The request: Update the part of the data that starts with the line containing "Image resolution: width=625" and runs through the end of the data by changing "verified badge" to "blue checkmark", with everything else unchanged. Give back only that part, without the pictures.
— begin —
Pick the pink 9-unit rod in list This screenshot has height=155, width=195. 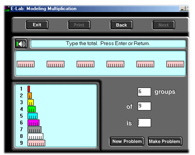(x=36, y=143)
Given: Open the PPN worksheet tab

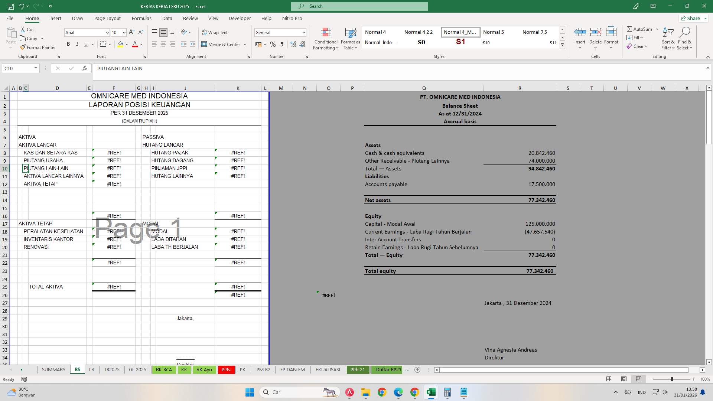Looking at the screenshot, I should click(226, 369).
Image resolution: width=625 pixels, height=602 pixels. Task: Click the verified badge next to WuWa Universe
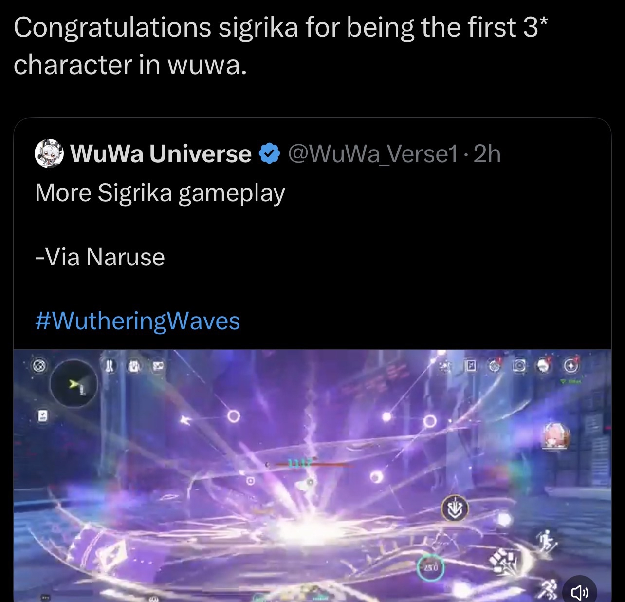click(269, 154)
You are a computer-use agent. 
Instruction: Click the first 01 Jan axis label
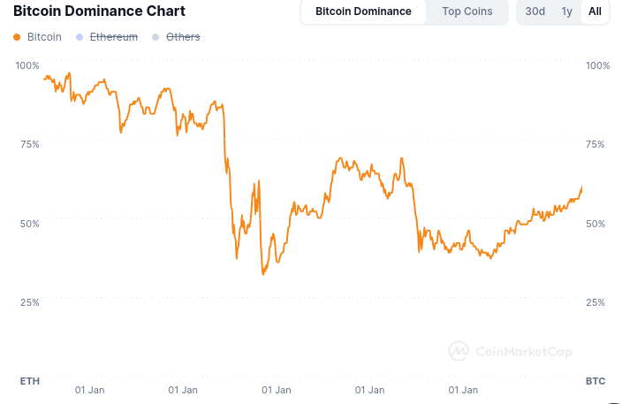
— end —
Task result:
Image resolution: width=625 pixels, height=602 pixels. Task: Click the blue checkmark next to WuWa Universe
click(269, 154)
You are a computer-use agent. 
Instruction: Click the first 01 Jan axis label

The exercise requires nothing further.